What are the best treatment options for hyperpigmentation scars?
There are several different options to treat discoloration from acne. Both dermatologists recommended starting with a topical retinoid, which helps exfoliate the skin and eliminate brown spots. But unless the scarring is very minor, it’s wise to supplement with another form of treatment. “In-office chemical peels can be used in conjunction with topical retinoids to aid in exfoliating areas of hyperpigmentation,” said Dr. Charles. “For darker skin tones, agents such as salicylic and glycolic acid can be used. Salicylic acid peels also assist in treating active acne while effectively helping to minimize hyperpigmentation.”
Dr. Chapas also recommended lasers to help fade red and brown spots. “Lasers, like Pulse Dye, KTP, or Clear & Brilliant, will heat up the excess blood vessels and redness, and your body will absorb the damaged tissue.” She stressed that all active acne needs to be resolved before treating scars with lasers. “Don’t even come in for evaluation unless you’re at less than five spots over three months.”
What are the best treatment options for atrophic or depressed scars?
The structure of a depressed scar is different than the rest of the skin on your face. Dr. Chapas explained, “It’s very compact collagen. It tethers the underlying skin underneath. We’re trying to replace the compacted collagen with normal, healthy collagen with lasers or subcision or filler.” Subcision, as Dr. Charles elaborated, is a surgical intervention to release the tethers on a bound-down, deeper scar.

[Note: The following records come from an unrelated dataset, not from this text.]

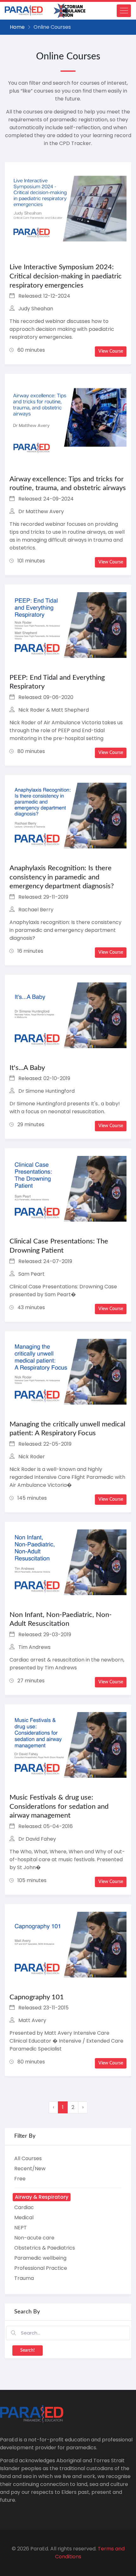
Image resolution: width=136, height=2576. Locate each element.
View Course (110, 351)
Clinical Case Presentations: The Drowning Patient (58, 1246)
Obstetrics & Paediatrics (44, 2247)
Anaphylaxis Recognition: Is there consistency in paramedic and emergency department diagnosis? (61, 877)
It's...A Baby (27, 1067)
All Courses (28, 2158)
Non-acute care (34, 2237)
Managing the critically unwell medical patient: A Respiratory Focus (67, 1429)
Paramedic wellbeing (40, 2258)
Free (20, 2178)
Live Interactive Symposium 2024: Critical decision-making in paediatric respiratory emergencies (65, 276)
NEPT (20, 2227)
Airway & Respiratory (41, 2197)
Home (17, 27)
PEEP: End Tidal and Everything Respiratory (57, 682)
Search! (27, 2350)
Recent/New (30, 2168)
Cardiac (24, 2207)
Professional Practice (40, 2268)
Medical (24, 2217)
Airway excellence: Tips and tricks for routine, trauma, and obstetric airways (67, 484)
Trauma (24, 2278)
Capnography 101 (36, 1997)
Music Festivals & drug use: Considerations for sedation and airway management (58, 1806)
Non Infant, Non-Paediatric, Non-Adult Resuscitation (60, 1619)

Other options include resurfacing lasers, which Dr. Chapas considers to be the gold standard, ablative fractional laser, fractional pico laser, and needling devices, such as the in-office DermaPen (which will make your at-home microneedling sessions seem like seriously weak sauce).

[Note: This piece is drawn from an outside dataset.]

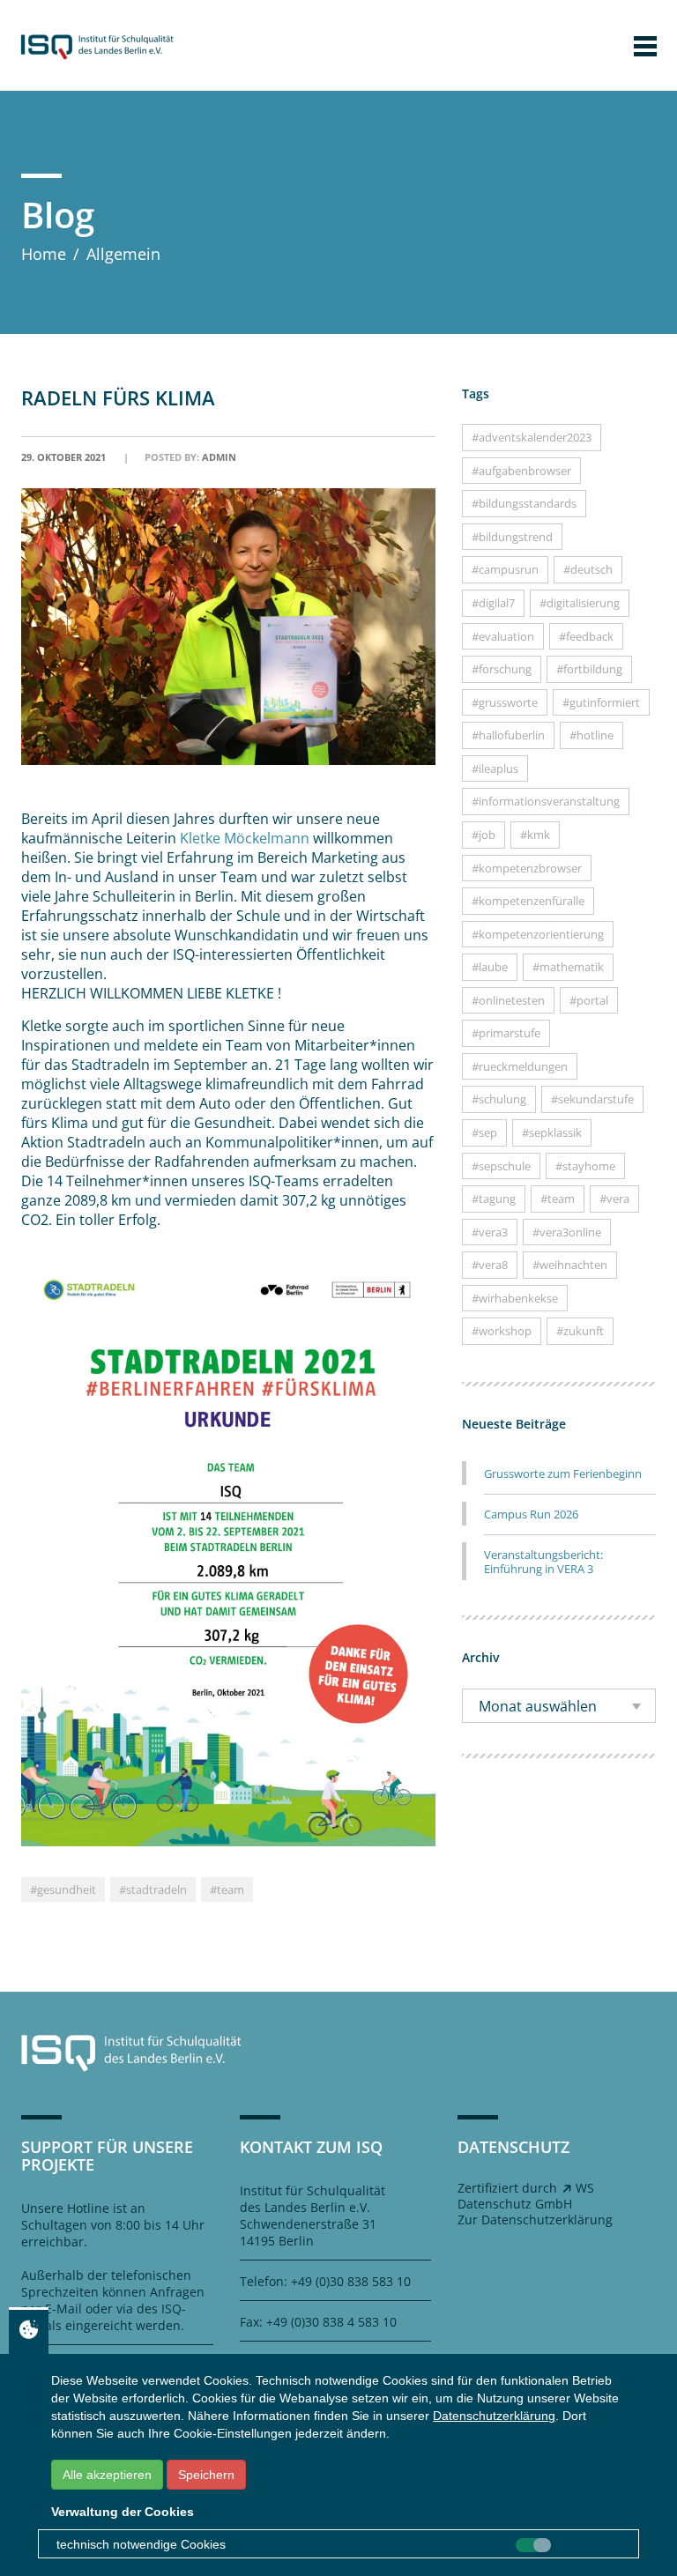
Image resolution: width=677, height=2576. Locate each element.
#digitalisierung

How does acne-scar treatment vary for darker skin tones?
Darker skin is more susceptible to heat than lighter skin, and therefore needs extra attention during acne-scarring treatment. As Dr. Charles said, “As with all procedures performed on darker skin, one needs to be careful not to create or worsen hyperpigmentation. Peels must be selected with care to avoid deep peeling, which can sometimes lead to burns and worsening of scarring. Additionally, laser procedures must be used judiciously, with particular attention to minimizing heat and controlling the depth on the skin to prevent further hyperpigmentation.”
Are there any options for at-home treatment?
Over-the-counter products like vitamin C and hydroquinone are effective at fading hyperpigmentation, but are best suited for minor scarring and hyperpigmentation. Wearing SPF every day will not only help prevent new discoloration, but keep your current scars from worsening over time (and generally keep your skin healthy and protected from harmful UVA/UVB rays!).
Despite all of these options, Dr. Chapas did remind us that there is no magic cure for acne scarring. “Even with multiple treatments and modalities, we get to 50 to 70 percent [elimination of scars]. These [treatments] work better on younger patients with fresh scars as opposed to older, decades-old scars.” So if you’re dealing with acne scars, run, don’t walk to your dermatologist and start plotting out the best course of treatment as soon as possible. Just remember to have patience, as it might be a few months before you see the results you’re looking for appear. But in the end, your skin will thank you.